Springfield to hold 77th annual Memorial Day ceremony at Veterans Plaza
Springfield will mark its 77th Memorial Day ceremony at Veterans Plaza, where a long-running local tradition now brings together veterans, students and civic groups.

Springfield will gather at Veterans Plaza for its 77th annual Memorial Day ceremony, a morning program built around remembrance, military honors and local participation. The ceremony is set for 9 a.m. Monday, May 25, at the plaza on the northeast corner of Mohawk Boulevard and I Street, across from McKenzie-Willamette Medical Center, and it is free and open to the public.
The City of Springfield and American Legion Post #40 are organizing the event, with help from a wide network of partners that includes Willamette Leadership Academy, Summit Church of Springfield, Springfield Elks Lodge #2145, the Elks Emblem Club, Willamalane Park and Recreation District, Emerald Armory, Boy Scouts Troop 179 and the United States Air Force 123rd Fighter Squadron. The program will feature remarks from American Legion Post 40 Commander and Air Force veteran Nick Gillaspie, Mayor Sean VanGordon and Lane County Commissioner David Loveall, a Navy veteran.
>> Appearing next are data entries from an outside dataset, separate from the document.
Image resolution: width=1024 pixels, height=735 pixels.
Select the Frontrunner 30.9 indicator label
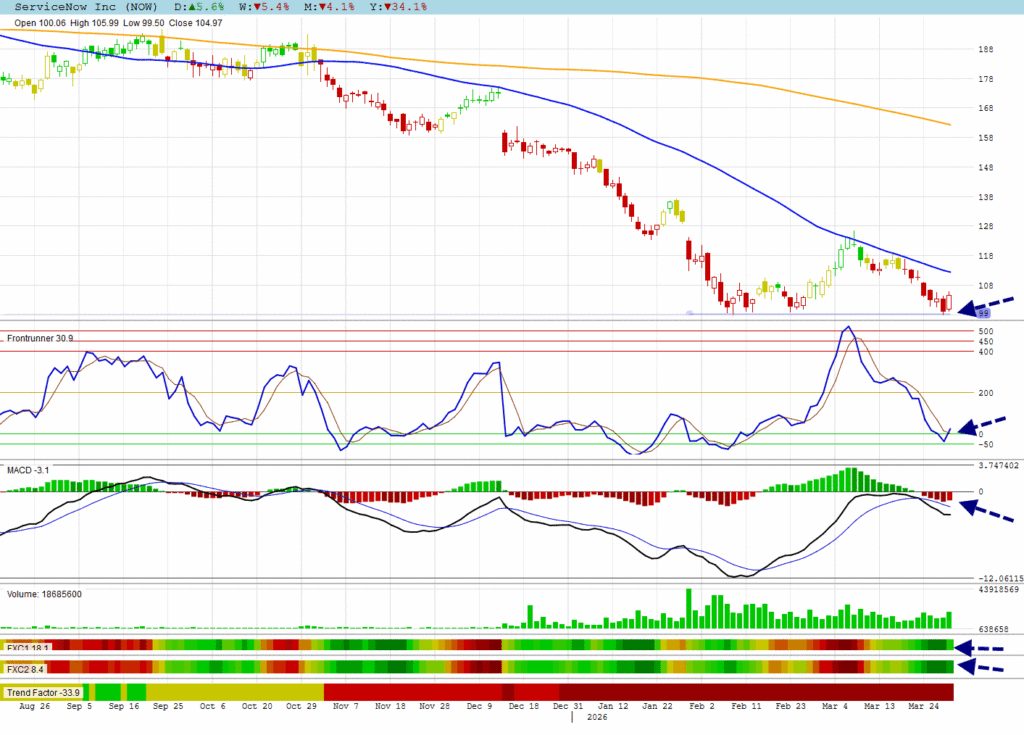tap(41, 340)
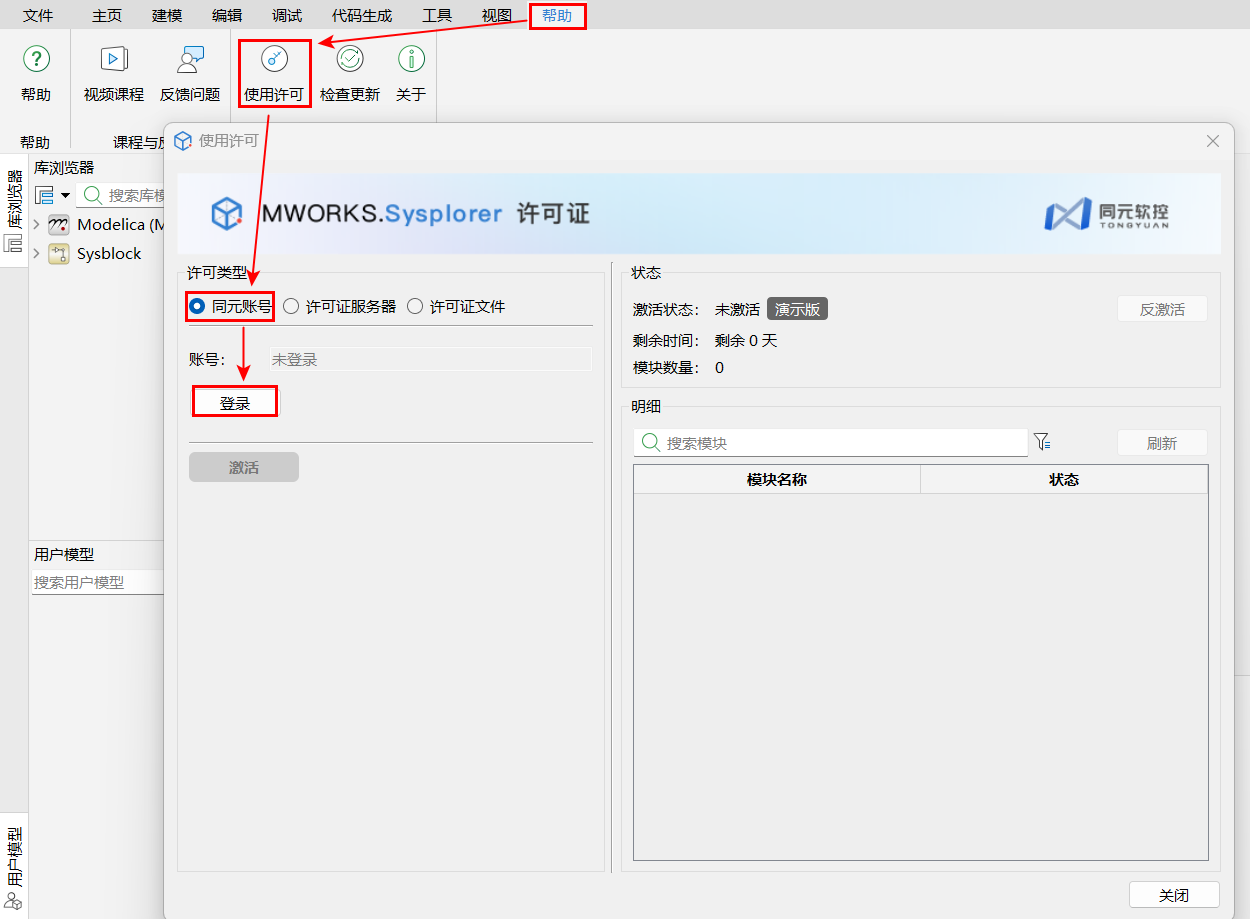The image size is (1250, 919).
Task: Click the library view mode icon
Action: pyautogui.click(x=45, y=194)
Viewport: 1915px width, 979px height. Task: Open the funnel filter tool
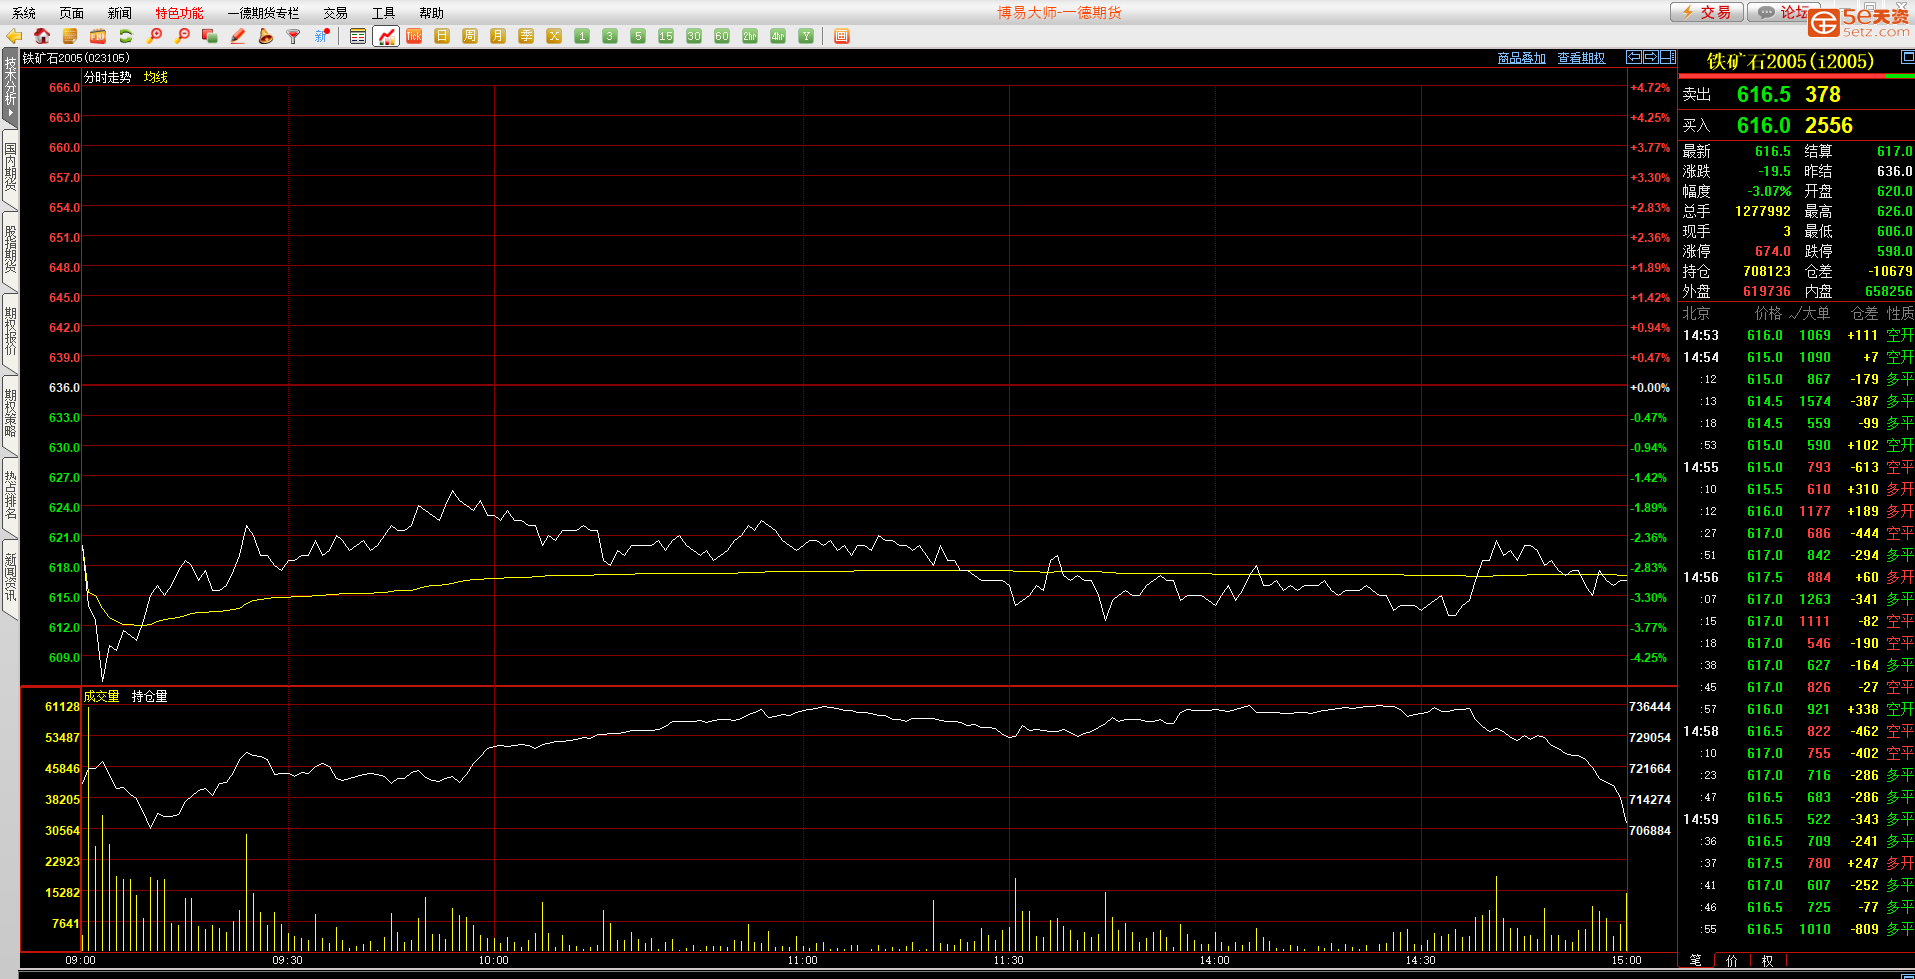(x=293, y=36)
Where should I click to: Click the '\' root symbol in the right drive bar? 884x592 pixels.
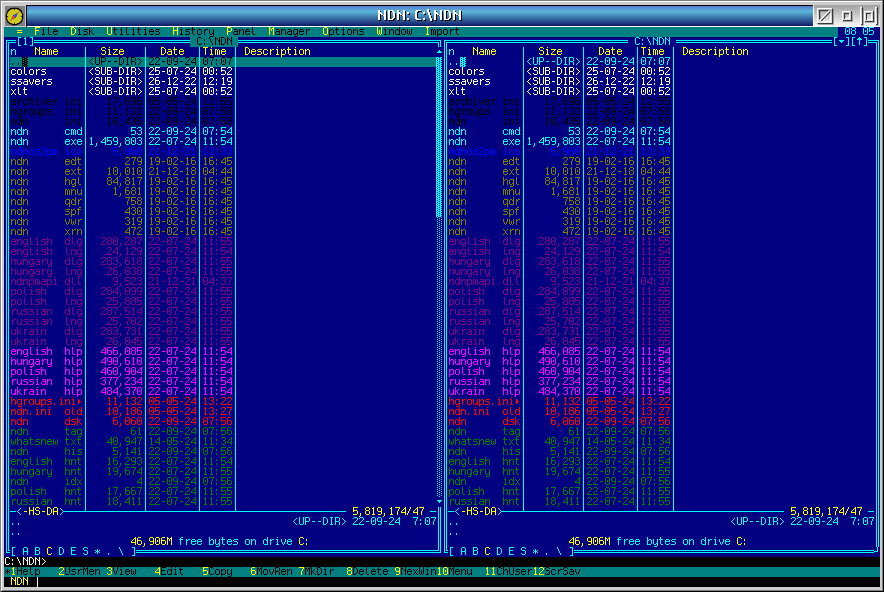[x=559, y=551]
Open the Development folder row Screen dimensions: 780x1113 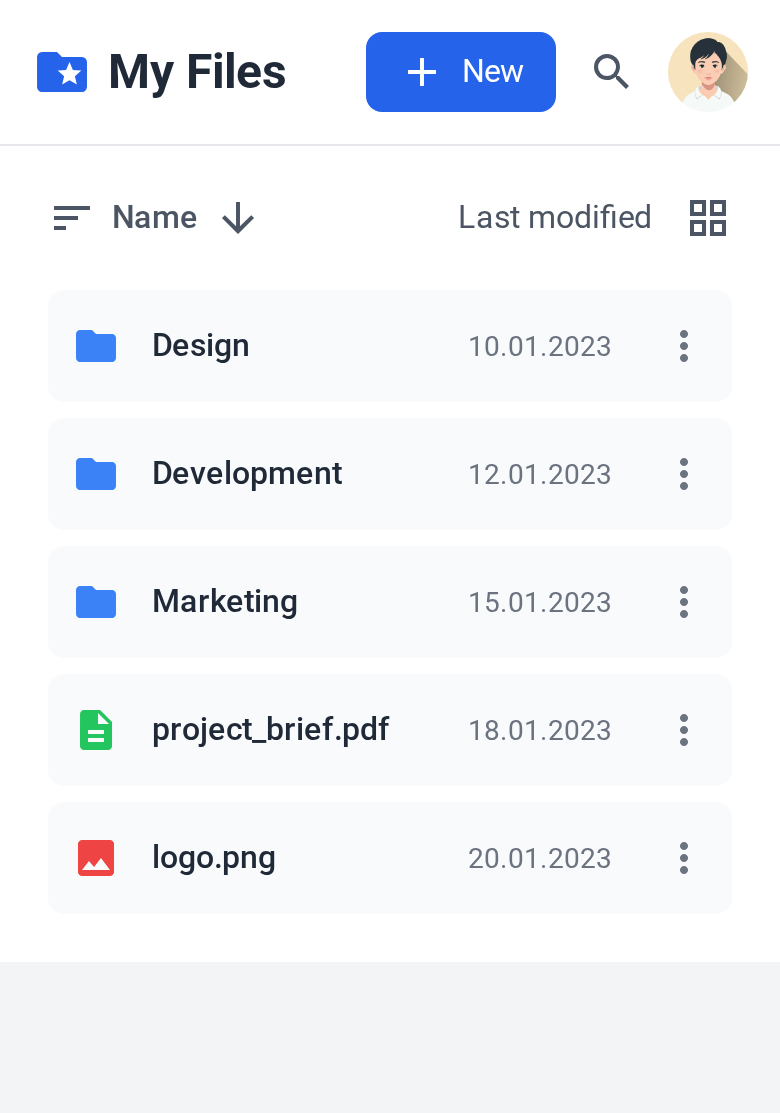pyautogui.click(x=390, y=474)
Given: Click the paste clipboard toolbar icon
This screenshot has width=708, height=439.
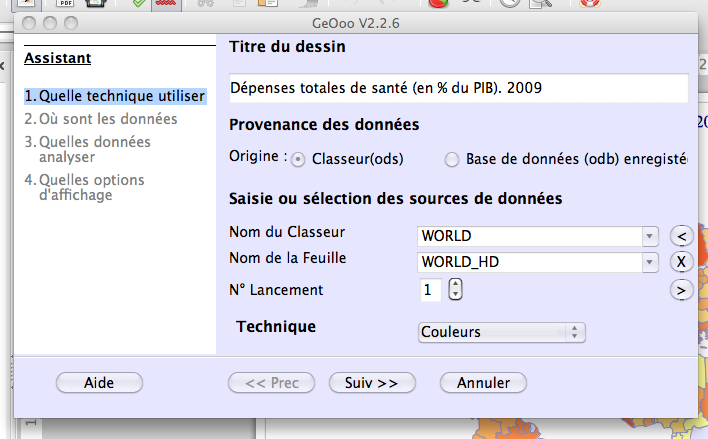Looking at the screenshot, I should (268, 3).
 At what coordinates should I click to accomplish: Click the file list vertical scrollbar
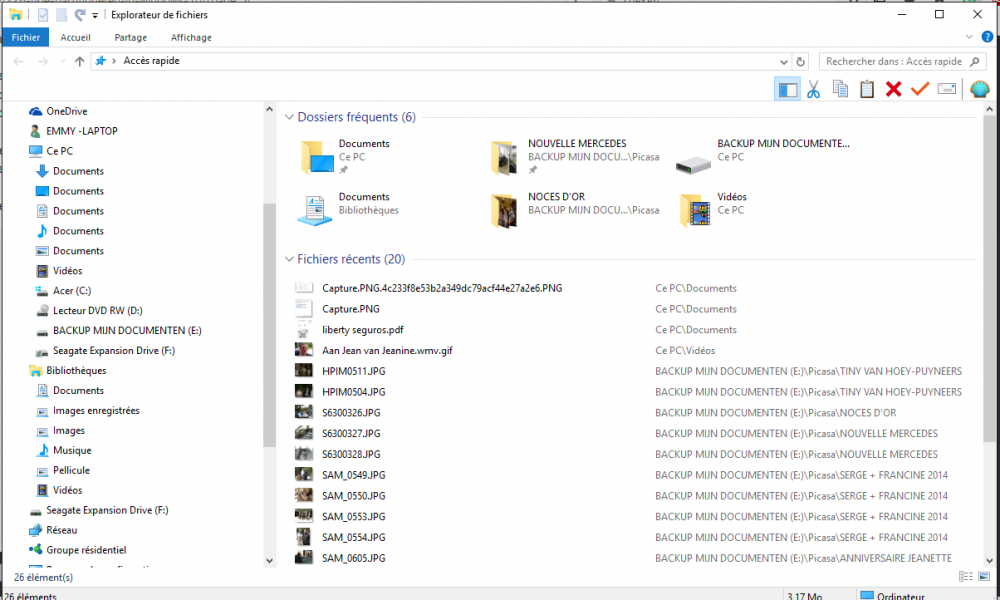click(x=989, y=281)
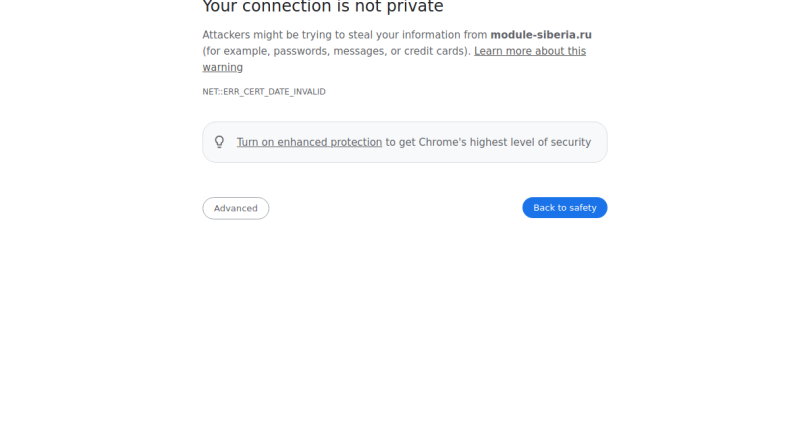Click the "Turn on enhanced protection" link
Screen dimensions: 810x424
point(309,142)

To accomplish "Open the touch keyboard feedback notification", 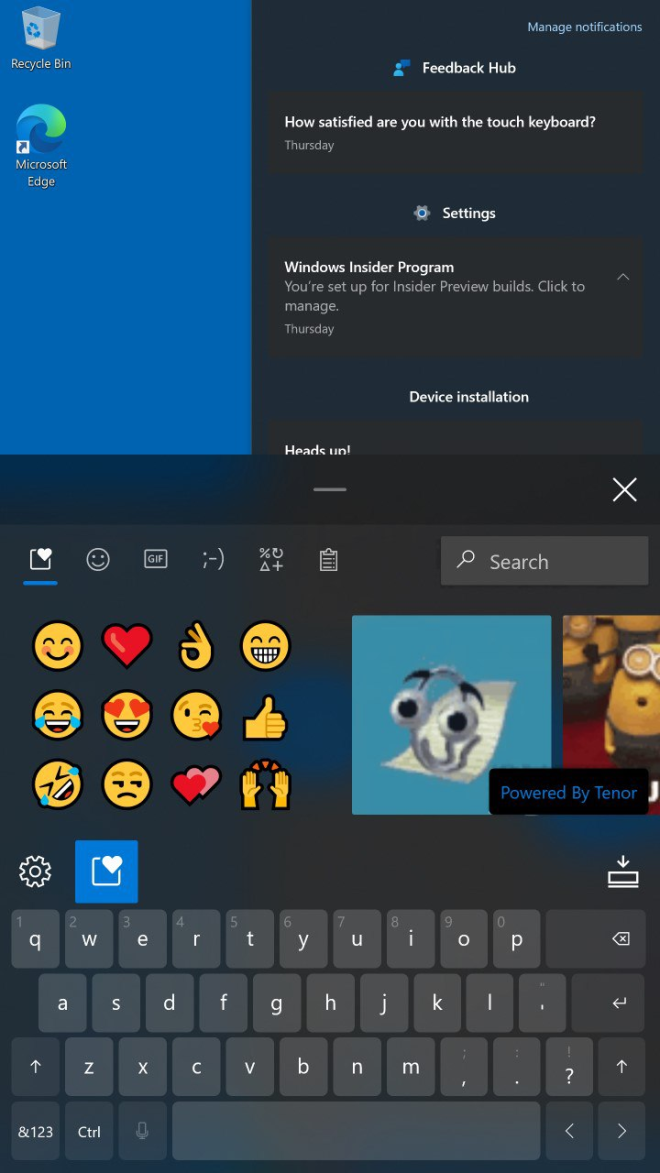I will (x=454, y=132).
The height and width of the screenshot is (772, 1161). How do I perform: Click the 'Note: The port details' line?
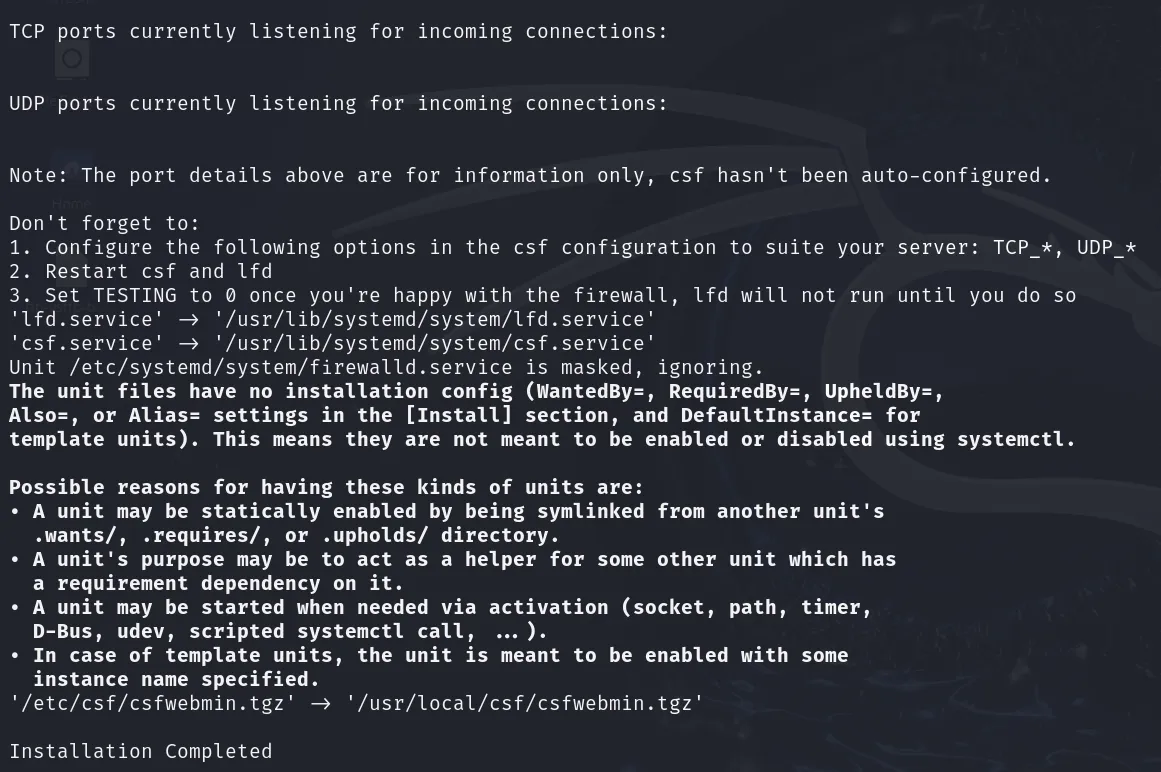(x=530, y=175)
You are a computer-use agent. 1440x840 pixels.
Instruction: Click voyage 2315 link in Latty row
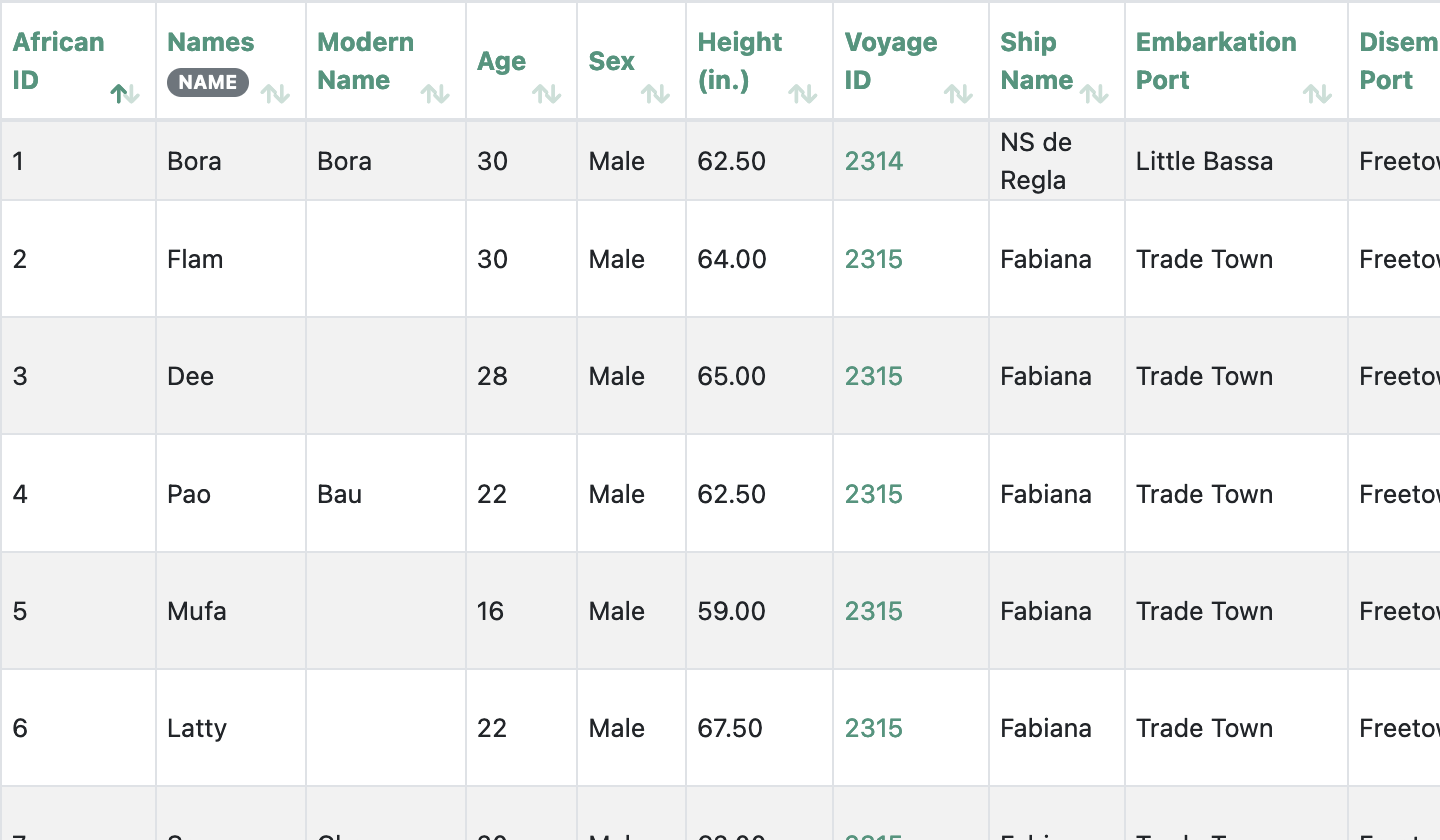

The ceremony will also include a battlefield cross display and flag presentation by Willamette Leadership Academy, a wreath-laying led by the Springfield Elks Lodge and the Elks Emblem Club, and a performance of Taps by Tom Schwetz. City officials say the observance is meant to honor the men and women who died serving the United States, while also giving Springfield families a public place to reflect on sacrifice and service.
That sense of shared civic memory has been built into Veterans Plaza for decades. Willamalane says the Springfield Vietnam Veterans Memorial was first constructed there in 1968 and updated in 2016 with input from Vietnam Veterans of America, Veterans of Foreign Wars and Veterans for Peace. The plaza now includes a granite monument listing Springfield military veterans who gave their lives, The Lionesses women’s memorial installed in 2017 and a rose garden added in 2018 by the American Rosie the Riveter Association to honor women on the World War II home front.
Springfield’s Memorial Day observance has become a steady local tradition, not a one-day ritual. The city held its 76th annual ceremony at Veterans Plaza in 2025, and more than 200 people gathered near the Women Veterans Memorial there in 2024 for a Memorial Day tribute honoring Airman Trinity Reinhart and other fallen service members. In Lane County, where an estimated 23,869 veterans live among 381,584 residents, the ceremony connects older generations who served with younger residents learning how Springfield remembers its own.